Personally, I am combining my Russian language training from the Flagship with the pursuit of greater cultural and political knowledge of the region through my international studies degree. In my degree, I am following the Diplomacy, Security, and Governance concentration, where I focus on the foreign policy, grand strategy, and international relations of the Russian-speaking world. I am especially interested in nuclear strategy and hope to use the skills I gain through my HLS degree to pursue a career in nuclear affairs and nonproliferation studies in the future.
To help me achieve that dream, HLS and the Russian Flagship provide innumerable opportunities to expand my knowledge and my language ability. Every year I love attending our America’s Role in the World foreign policy conference. The experts that visit Indiana University for this event are incredible. I was especially honored that during the 2020 conference former Ambassador Marie Yovanovitch answered one of my questions. She also agreed with me that Russian grammar is tough! Thankfully, the Russian Flagship helps me practice every week with free private Russian tutoring, cultural events, conversation hours, and film screenings. This semester, I even have the opportunity to chat with fellow students from St. Petersburg’s Higher School of Economics.
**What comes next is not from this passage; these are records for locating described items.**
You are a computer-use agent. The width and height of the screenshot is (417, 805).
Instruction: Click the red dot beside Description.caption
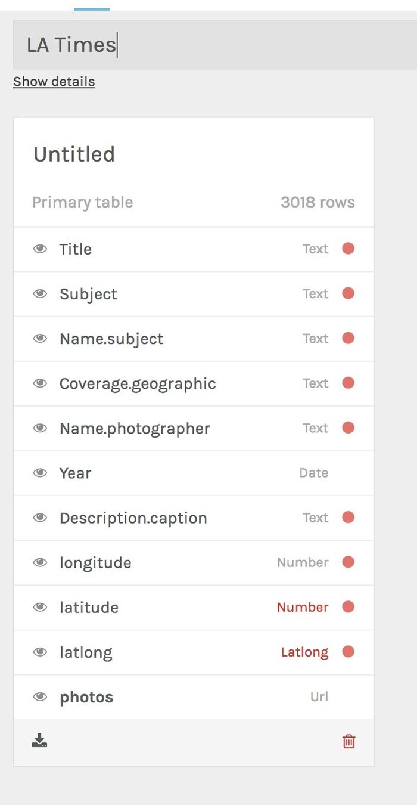click(x=348, y=517)
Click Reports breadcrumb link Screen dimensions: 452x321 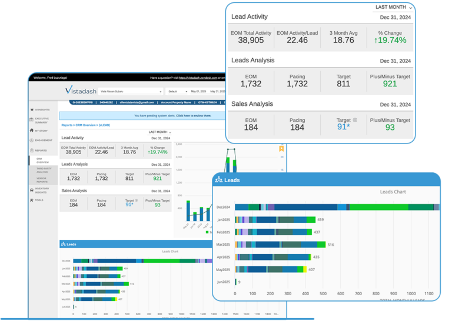(x=67, y=125)
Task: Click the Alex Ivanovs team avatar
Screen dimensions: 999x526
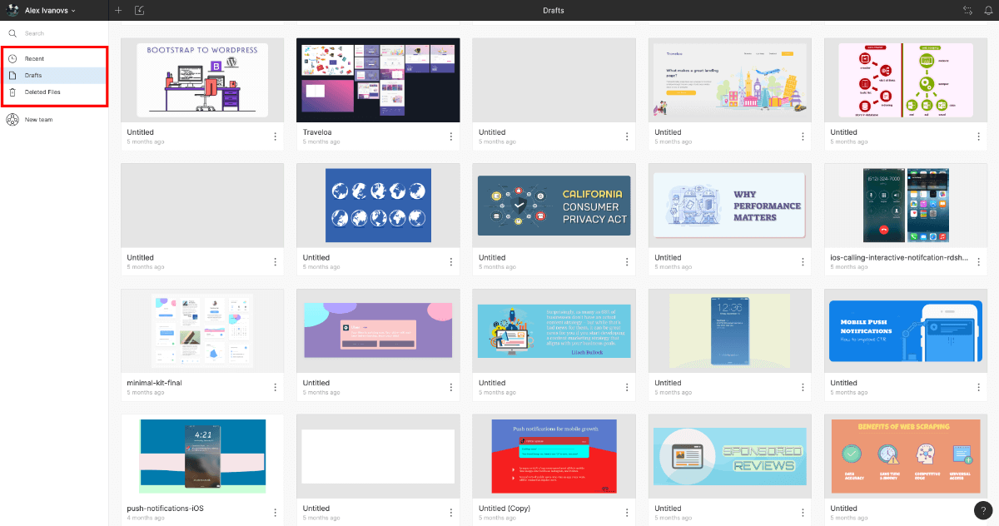Action: [x=12, y=10]
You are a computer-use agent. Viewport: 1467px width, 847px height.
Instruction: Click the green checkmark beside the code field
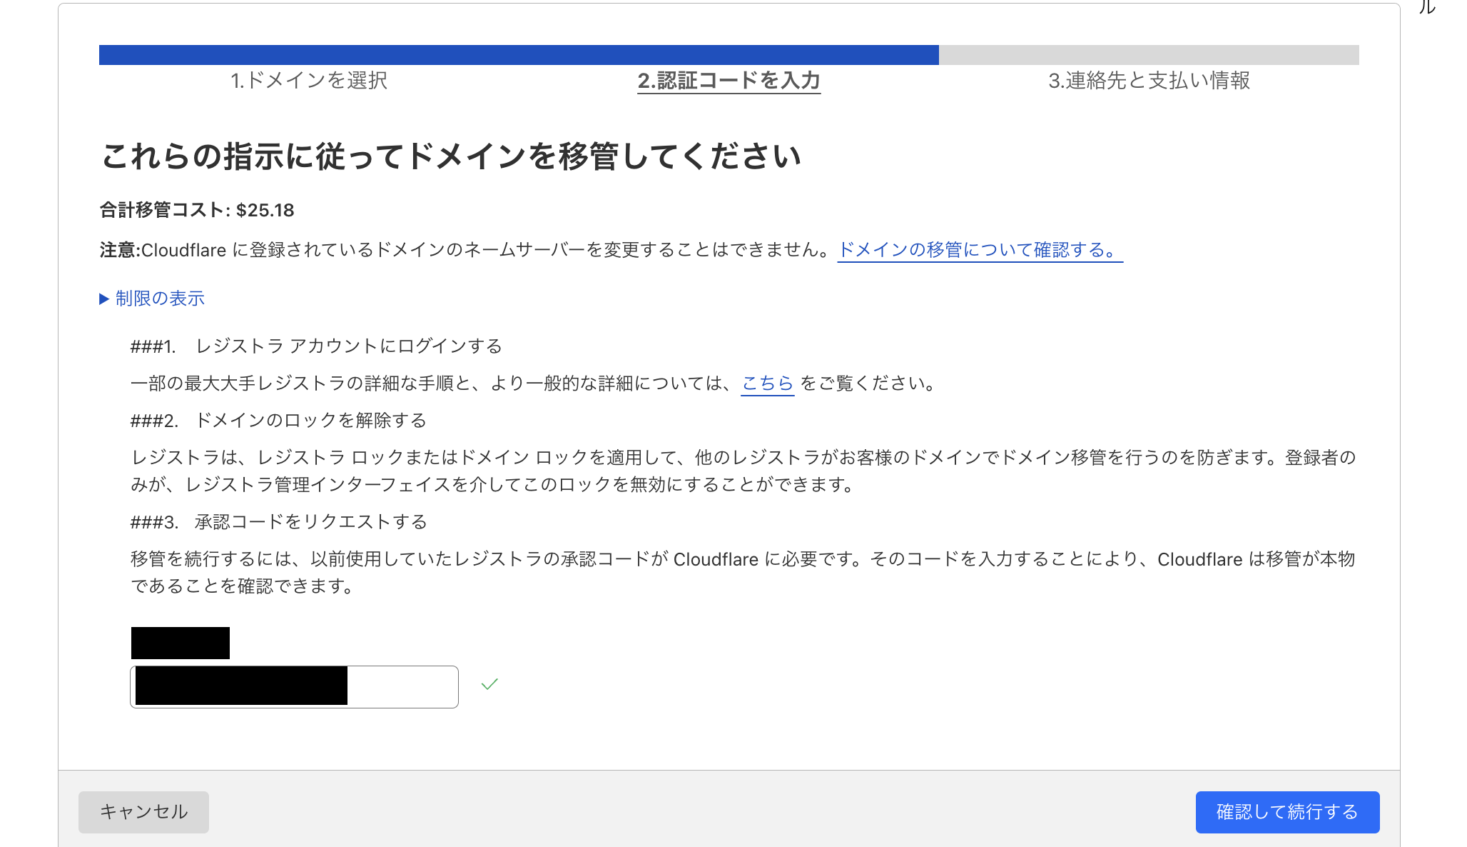[x=489, y=684]
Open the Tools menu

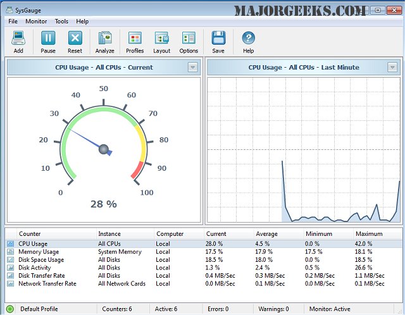click(x=61, y=22)
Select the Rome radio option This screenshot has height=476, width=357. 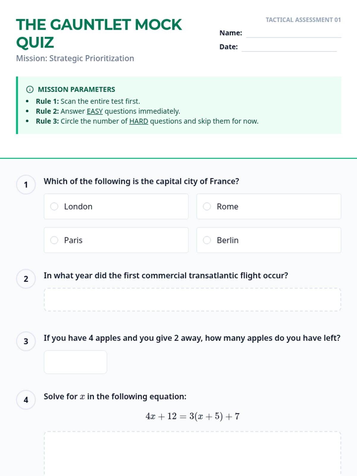click(207, 206)
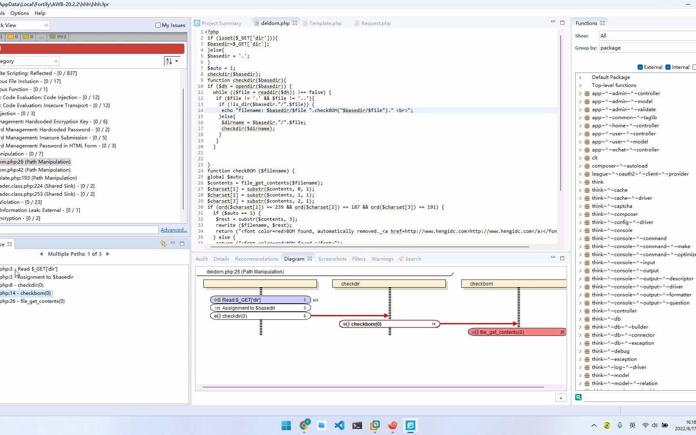The image size is (696, 435).
Task: Select the file_get_contents(0) diagram node
Action: click(517, 332)
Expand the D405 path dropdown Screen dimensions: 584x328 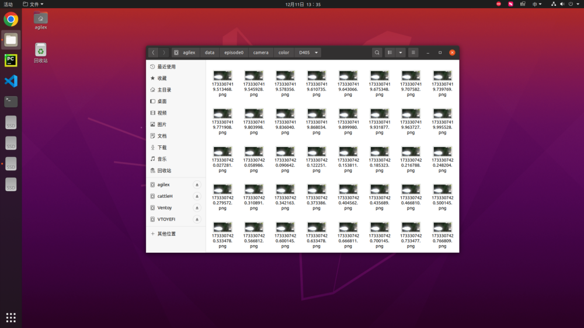pyautogui.click(x=317, y=53)
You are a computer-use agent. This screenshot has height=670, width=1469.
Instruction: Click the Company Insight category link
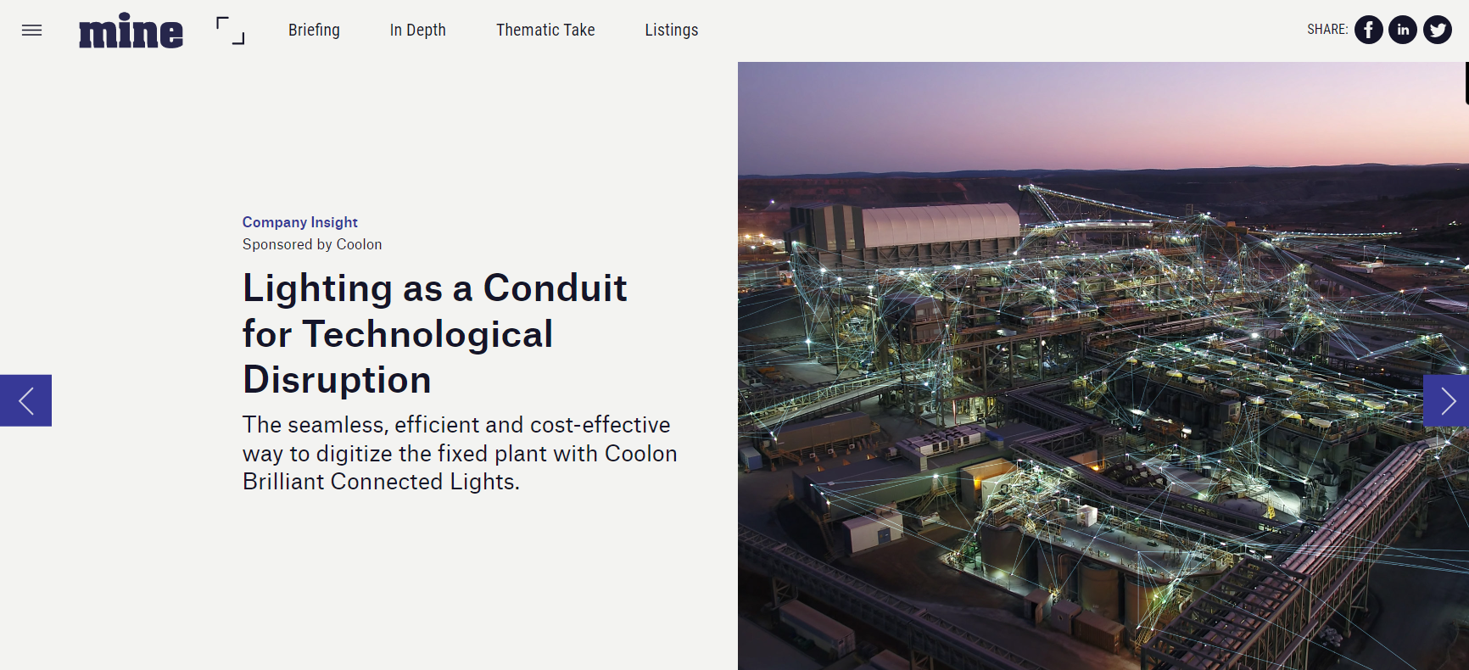coord(299,222)
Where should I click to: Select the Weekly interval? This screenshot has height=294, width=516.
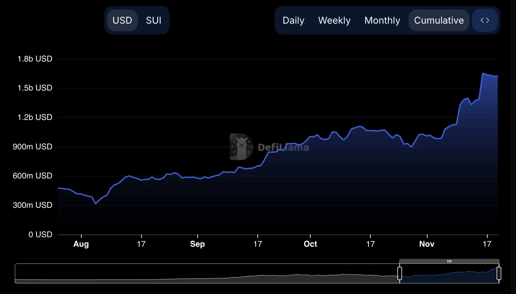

Every single day at HLS I learn something new. Back in high school when I was not sure what to study in college, I had no idea that I would eventually find my home in Bloomington at Indiana University. Each morning during the week when I come in to work as a secretary for the Office of the Dean, I am constantly reminded of our mission at HLS to seek solutions for the global challenges we face today and in the future, as well as to simply appreciate the fascinating complexity and beauty of our world and its many cultures.